■ EXERCISE REQUIREMENTS ■
From the line containing "This screenshot has width=487, height=492." through the last line of the entries below, print each line exactly. Pictures stay out.

:: DATA

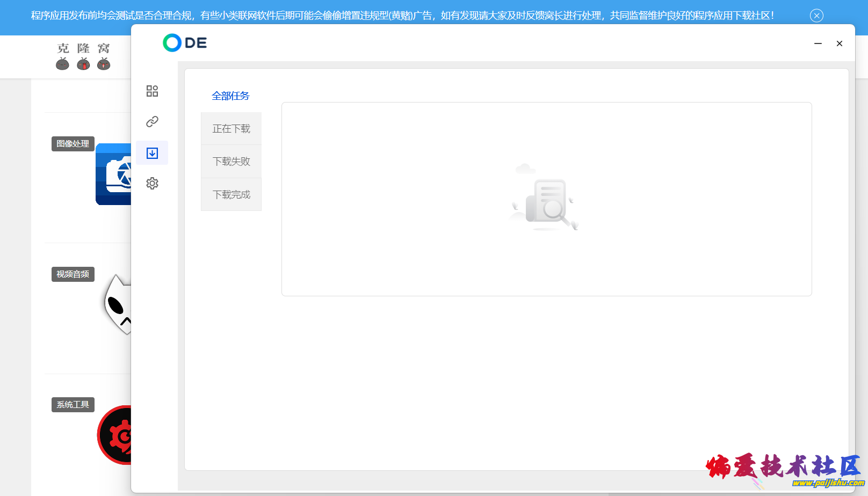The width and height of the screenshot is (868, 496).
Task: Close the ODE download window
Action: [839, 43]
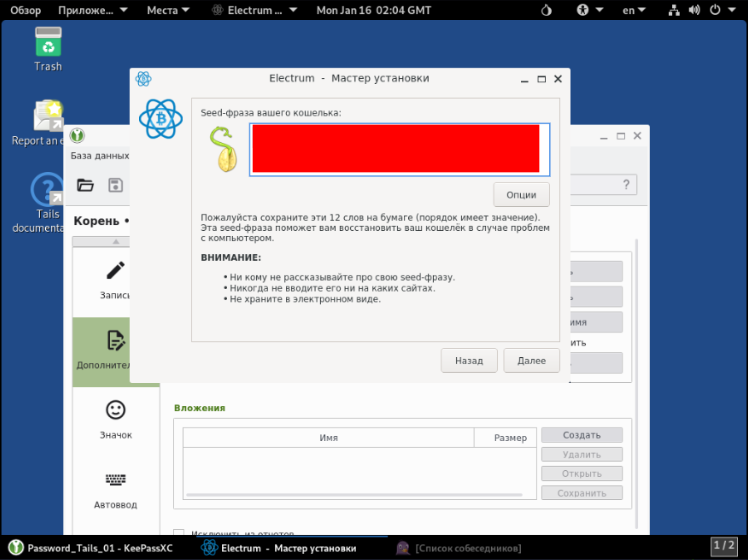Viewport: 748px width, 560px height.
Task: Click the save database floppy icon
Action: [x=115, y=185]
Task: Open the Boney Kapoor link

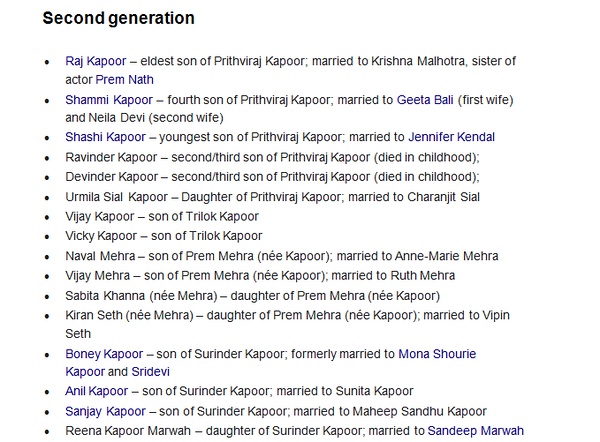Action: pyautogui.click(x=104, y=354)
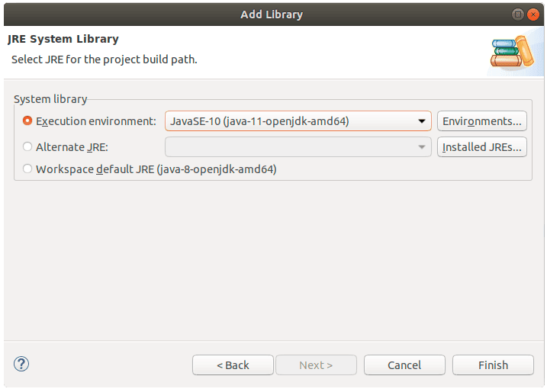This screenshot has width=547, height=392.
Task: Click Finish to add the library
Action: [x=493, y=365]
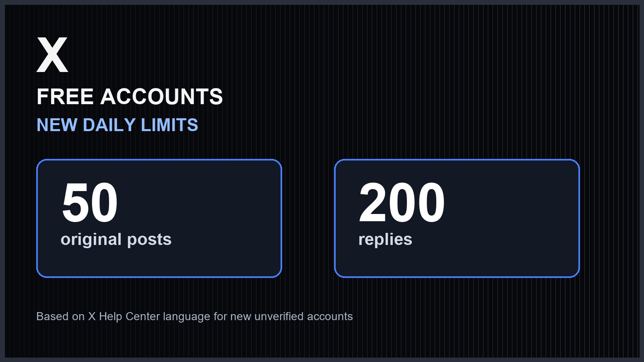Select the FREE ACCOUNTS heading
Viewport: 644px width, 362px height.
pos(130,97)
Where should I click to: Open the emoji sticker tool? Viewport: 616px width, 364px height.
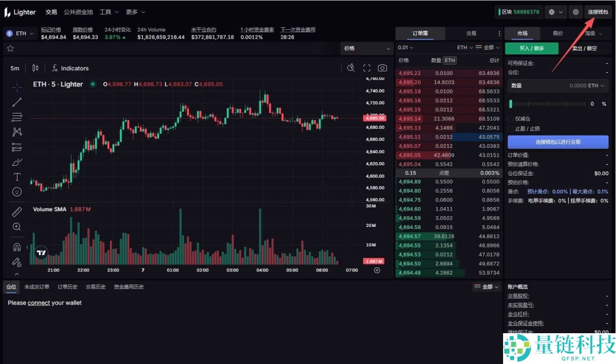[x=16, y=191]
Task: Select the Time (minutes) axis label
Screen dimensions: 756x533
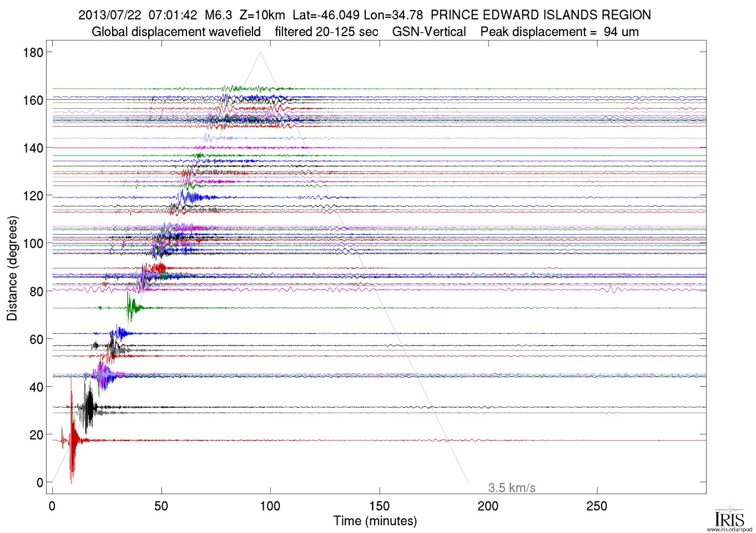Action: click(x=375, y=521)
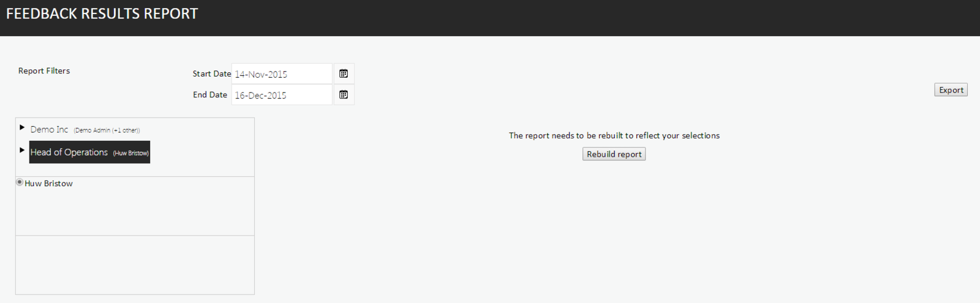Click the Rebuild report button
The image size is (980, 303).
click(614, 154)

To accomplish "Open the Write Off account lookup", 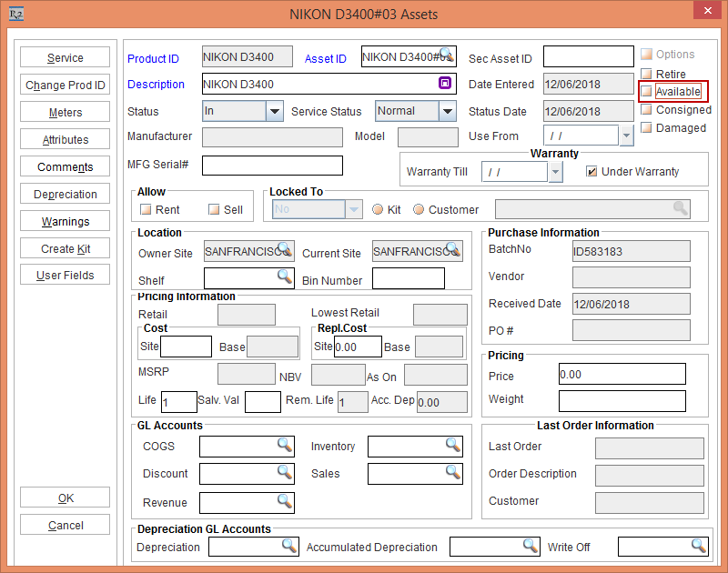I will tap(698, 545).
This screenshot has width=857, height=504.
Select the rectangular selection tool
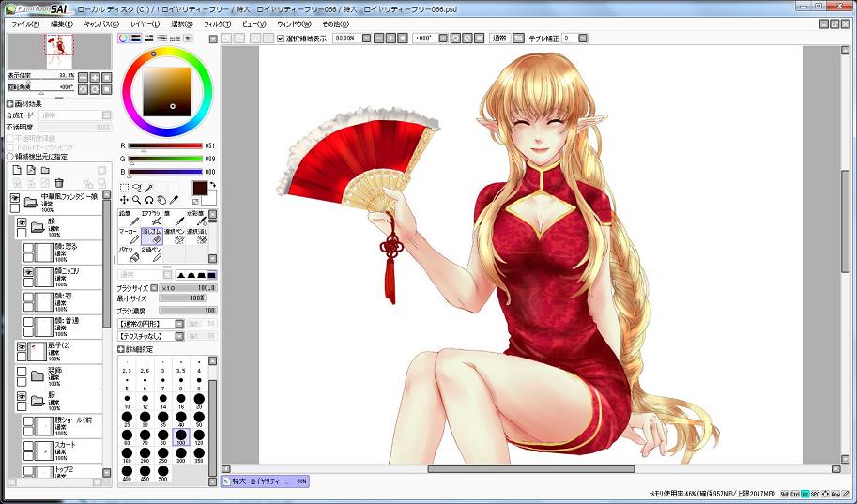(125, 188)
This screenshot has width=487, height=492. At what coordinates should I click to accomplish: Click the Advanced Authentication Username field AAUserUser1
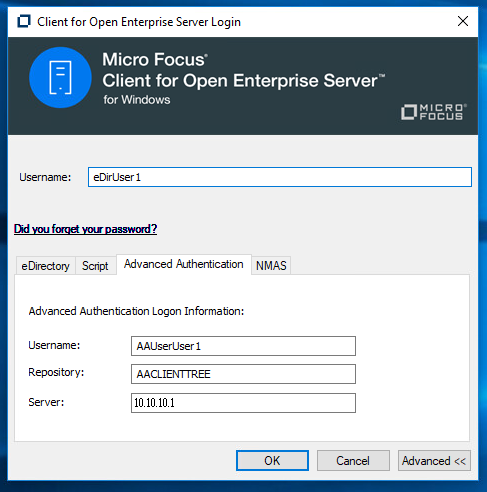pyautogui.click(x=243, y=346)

::::

■ TASK ANSWER ■
This screenshot has width=487, height=492. At what coordinates should I click to accomplish: Click the Advanced Authentication Username field AAUserUser1
pyautogui.click(x=243, y=346)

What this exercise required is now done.